··· Records to use ···

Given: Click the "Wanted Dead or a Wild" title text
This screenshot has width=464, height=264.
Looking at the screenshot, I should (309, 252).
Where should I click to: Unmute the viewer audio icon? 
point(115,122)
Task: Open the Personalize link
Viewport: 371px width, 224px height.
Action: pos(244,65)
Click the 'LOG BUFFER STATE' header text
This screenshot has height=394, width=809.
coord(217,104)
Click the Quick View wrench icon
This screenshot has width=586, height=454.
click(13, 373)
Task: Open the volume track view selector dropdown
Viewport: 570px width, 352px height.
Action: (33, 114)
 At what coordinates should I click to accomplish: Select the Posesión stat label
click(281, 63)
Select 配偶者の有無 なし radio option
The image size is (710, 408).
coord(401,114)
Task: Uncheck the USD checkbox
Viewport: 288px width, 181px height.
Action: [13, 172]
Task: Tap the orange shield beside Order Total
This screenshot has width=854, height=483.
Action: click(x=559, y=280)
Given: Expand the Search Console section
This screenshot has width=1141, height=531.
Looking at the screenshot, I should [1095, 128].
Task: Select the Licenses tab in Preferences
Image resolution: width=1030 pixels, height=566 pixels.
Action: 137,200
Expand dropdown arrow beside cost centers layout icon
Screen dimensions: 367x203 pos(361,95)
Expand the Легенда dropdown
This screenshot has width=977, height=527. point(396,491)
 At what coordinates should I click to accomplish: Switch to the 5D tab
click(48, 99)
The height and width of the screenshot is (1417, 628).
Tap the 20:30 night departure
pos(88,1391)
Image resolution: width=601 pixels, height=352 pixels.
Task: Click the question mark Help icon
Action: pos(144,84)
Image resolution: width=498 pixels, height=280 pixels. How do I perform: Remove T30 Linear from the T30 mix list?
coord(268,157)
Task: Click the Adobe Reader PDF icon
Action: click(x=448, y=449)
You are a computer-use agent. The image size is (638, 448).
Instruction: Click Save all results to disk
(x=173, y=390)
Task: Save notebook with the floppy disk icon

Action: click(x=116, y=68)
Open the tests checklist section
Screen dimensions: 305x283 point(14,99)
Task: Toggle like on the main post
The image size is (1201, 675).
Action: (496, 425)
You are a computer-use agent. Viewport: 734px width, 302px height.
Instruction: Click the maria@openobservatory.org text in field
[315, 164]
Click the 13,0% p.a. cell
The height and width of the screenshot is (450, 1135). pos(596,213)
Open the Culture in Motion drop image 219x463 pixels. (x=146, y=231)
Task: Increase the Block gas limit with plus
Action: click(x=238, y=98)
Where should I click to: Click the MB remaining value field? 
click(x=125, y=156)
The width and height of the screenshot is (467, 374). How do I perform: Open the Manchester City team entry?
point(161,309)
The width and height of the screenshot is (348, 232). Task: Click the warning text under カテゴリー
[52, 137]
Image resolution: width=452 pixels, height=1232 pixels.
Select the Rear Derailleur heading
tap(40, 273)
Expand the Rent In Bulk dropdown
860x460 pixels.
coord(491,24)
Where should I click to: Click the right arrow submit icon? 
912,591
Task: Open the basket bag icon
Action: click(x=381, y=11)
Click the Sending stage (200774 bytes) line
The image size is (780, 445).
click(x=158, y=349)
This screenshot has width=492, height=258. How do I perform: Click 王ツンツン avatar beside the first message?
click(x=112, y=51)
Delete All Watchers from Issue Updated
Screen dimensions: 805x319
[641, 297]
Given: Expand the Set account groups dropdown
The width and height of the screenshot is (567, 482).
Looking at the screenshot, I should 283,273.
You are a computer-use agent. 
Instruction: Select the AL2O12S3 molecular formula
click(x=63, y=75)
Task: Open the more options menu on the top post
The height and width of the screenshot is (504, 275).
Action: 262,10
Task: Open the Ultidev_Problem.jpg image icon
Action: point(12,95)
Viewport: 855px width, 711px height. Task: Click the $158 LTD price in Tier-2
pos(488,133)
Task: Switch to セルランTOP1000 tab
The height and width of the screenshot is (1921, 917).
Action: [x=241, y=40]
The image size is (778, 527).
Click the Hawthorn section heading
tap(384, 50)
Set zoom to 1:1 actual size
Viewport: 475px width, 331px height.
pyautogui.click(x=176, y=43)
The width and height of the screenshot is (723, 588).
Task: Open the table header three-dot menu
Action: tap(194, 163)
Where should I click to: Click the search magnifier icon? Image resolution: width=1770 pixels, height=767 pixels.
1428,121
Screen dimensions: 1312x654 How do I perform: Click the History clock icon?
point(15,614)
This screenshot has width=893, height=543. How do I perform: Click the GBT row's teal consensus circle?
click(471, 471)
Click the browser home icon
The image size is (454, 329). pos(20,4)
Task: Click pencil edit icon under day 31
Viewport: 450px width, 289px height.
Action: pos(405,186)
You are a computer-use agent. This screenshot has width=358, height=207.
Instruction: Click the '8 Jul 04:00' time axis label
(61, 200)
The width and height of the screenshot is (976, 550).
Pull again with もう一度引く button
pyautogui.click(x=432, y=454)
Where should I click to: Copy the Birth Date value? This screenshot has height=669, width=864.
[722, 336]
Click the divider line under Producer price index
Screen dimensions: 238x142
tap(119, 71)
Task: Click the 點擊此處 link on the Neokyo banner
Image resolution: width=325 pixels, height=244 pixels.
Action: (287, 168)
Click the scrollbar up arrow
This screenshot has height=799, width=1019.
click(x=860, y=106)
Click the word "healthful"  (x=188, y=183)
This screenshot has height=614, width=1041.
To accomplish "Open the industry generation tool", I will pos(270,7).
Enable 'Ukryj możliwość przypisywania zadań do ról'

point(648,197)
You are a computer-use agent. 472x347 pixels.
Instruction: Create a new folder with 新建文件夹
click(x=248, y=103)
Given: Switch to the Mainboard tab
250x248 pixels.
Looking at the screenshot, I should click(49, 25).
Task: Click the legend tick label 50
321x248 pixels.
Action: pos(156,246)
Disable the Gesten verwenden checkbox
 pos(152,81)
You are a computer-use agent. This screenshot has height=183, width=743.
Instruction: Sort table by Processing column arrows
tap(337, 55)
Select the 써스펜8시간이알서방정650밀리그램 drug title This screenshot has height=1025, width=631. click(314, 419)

···

> [Exercise details]: Repeat each record in full; every line must match exactly.

> [Answer to this problem]:
Given: Click the "Wanted Dead or a Wild" title text
This screenshot has width=464, height=264.
Looking at the screenshot, I should (309, 252).
Where should I click to: Unmute the viewer audio icon? 
point(115,122)
Task: Open the Personalize link
Viewport: 371px width, 224px height.
Action: pos(244,65)
Click the 'LOG BUFFER STATE' header text
This screenshot has height=394, width=809.
coord(217,104)
Click the Quick View wrench icon
This screenshot has width=586, height=454.
click(13, 373)
Task: Open the volume track view selector dropdown
Viewport: 570px width, 352px height.
Action: (33, 114)
 At what coordinates should I click to accomplish: Select the Posesión stat label
click(281, 63)
Select 配偶者の有無 なし radio option
The image size is (710, 408).
coord(401,114)
Task: Uncheck the USD checkbox
Viewport: 288px width, 181px height.
Action: [13, 172]
Task: Tap the orange shield beside Order Total
This screenshot has width=854, height=483.
Action: click(x=559, y=280)
Given: Expand the Search Console section
This screenshot has width=1141, height=531.
Looking at the screenshot, I should [1095, 128].
Task: Select the Licenses tab in Preferences
Image resolution: width=1030 pixels, height=566 pixels.
Action: 137,200
Expand dropdown arrow beside cost centers layout icon
Screen dimensions: 367x203 pos(361,95)
Expand the Легенда dropdown
This screenshot has width=977, height=527. point(396,491)
 At what coordinates should I click to accomplish: Switch to the 5D tab
click(48, 99)
The height and width of the screenshot is (1417, 628).
Tap the 20:30 night departure
pos(88,1391)
Image resolution: width=601 pixels, height=352 pixels.
Task: Click the question mark Help icon
Action: pos(144,84)
Image resolution: width=498 pixels, height=280 pixels. How do I perform: Remove T30 Linear from the T30 mix list?
coord(268,157)
Task: Click the Adobe Reader PDF icon
Action: click(x=448, y=449)
You are a computer-use agent. The image size is (638, 448).
Instruction: Click Save all results to disk
(x=173, y=390)
Task: Save notebook with the floppy disk icon

Action: click(x=116, y=68)
Open the tests checklist section
Screen dimensions: 305x283 point(14,99)
Task: Toggle like on the main post
The image size is (1201, 675).
Action: (496, 425)
You are a computer-use agent. Viewport: 734px width, 302px height.
Instruction: Click the maria@openobservatory.org text in field
[315, 164]
Click the 13,0% p.a. cell
The height and width of the screenshot is (450, 1135). pos(596,213)
Open the Culture in Motion drop image 219x463 pixels. (x=146, y=231)
Task: Increase the Block gas limit with plus
Action: click(x=238, y=98)
Where should I click to: Click the MB remaining value field? 
click(x=125, y=156)
The width and height of the screenshot is (467, 374). How do I perform: Open the Manchester City team entry?
point(161,309)
The width and height of the screenshot is (348, 232). Task: Click the warning text under カテゴリー
[52, 137]
Image resolution: width=452 pixels, height=1232 pixels.
Select the Rear Derailleur heading
tap(40, 273)
Expand the Rent In Bulk dropdown
860x460 pixels.
coord(491,24)
Where should I click to: Click the right arrow submit icon? 
912,591
Task: Open the basket bag icon
Action: click(x=381, y=11)
Click the Sending stage (200774 bytes) line
The image size is (780, 445).
click(x=158, y=349)
This screenshot has width=492, height=258. How do I perform: Click 王ツンツン avatar beside the first message?
click(x=112, y=51)
Delete All Watchers from Issue Updated
Screen dimensions: 805x319
[641, 297]
Given: Expand the Set account groups dropdown
The width and height of the screenshot is (567, 482).
Looking at the screenshot, I should 283,273.
You are a computer-use agent. 
Instruction: Select the AL2O12S3 molecular formula
click(x=63, y=75)
Task: Open the more options menu on the top post
The height and width of the screenshot is (504, 275).
Action: 262,10
Task: Open the Ultidev_Problem.jpg image icon
Action: point(12,95)
Viewport: 855px width, 711px height. Task: Click the $158 LTD price in Tier-2
pos(488,133)
Task: Switch to セルランTOP1000 tab
The height and width of the screenshot is (1921, 917).
Action: [x=241, y=40]
The image size is (778, 527).
Click the Hawthorn section heading
tap(384, 50)
Set zoom to 1:1 actual size
Viewport: 475px width, 331px height.
pyautogui.click(x=176, y=43)
The width and height of the screenshot is (723, 588).
Task: Open the table header three-dot menu
Action: tap(194, 163)
Where should I click to: Click the search magnifier icon? Image resolution: width=1770 pixels, height=767 pixels.
1428,121
Screen dimensions: 1312x654 How do I perform: Click the History clock icon?
point(15,614)
This screenshot has width=893, height=543. How do I perform: Click the GBT row's teal consensus circle?
click(471, 471)
Click the browser home icon
The image size is (454, 329). pos(20,4)
Task: Click pencil edit icon under day 31
Viewport: 450px width, 289px height.
Action: pos(405,186)
You are a computer-use agent. This screenshot has width=358, height=207.
Instruction: Click the '8 Jul 04:00' time axis label
(61, 200)
The width and height of the screenshot is (976, 550).
Pull again with もう一度引く button
pyautogui.click(x=432, y=454)
Where should I click to: Copy the Birth Date value? This screenshot has height=669, width=864.
[722, 336]
Click the divider line under Producer price index
Screen dimensions: 238x142
tap(119, 71)
Task: Click the 點擊此處 link on the Neokyo banner
Image resolution: width=325 pixels, height=244 pixels.
Action: (287, 168)
Click the scrollbar up arrow
This screenshot has height=799, width=1019.
click(x=860, y=106)
Click the word "healthful"  (x=188, y=183)
This screenshot has height=614, width=1041.
To accomplish "Open the industry generation tool", I will pos(270,7).
Enable 'Ukryj możliwość przypisywania zadań do ról'

point(648,197)
You are a computer-use agent. 472x347 pixels.
Instruction: Create a new folder with 新建文件夹
click(x=248, y=103)
Given: Switch to the Mainboard tab
250x248 pixels.
Looking at the screenshot, I should click(49, 25).
Task: Click the legend tick label 50
321x248 pixels.
Action: pos(156,246)
Disable the Gesten verwenden checkbox
 pos(152,81)
You are a computer-use agent. This screenshot has height=183, width=743.
Instruction: Sort table by Processing column arrows
tap(337, 55)
Select the 써스펜8시간이알서방정650밀리그램 drug title This screenshot has height=1025, width=631. click(314, 419)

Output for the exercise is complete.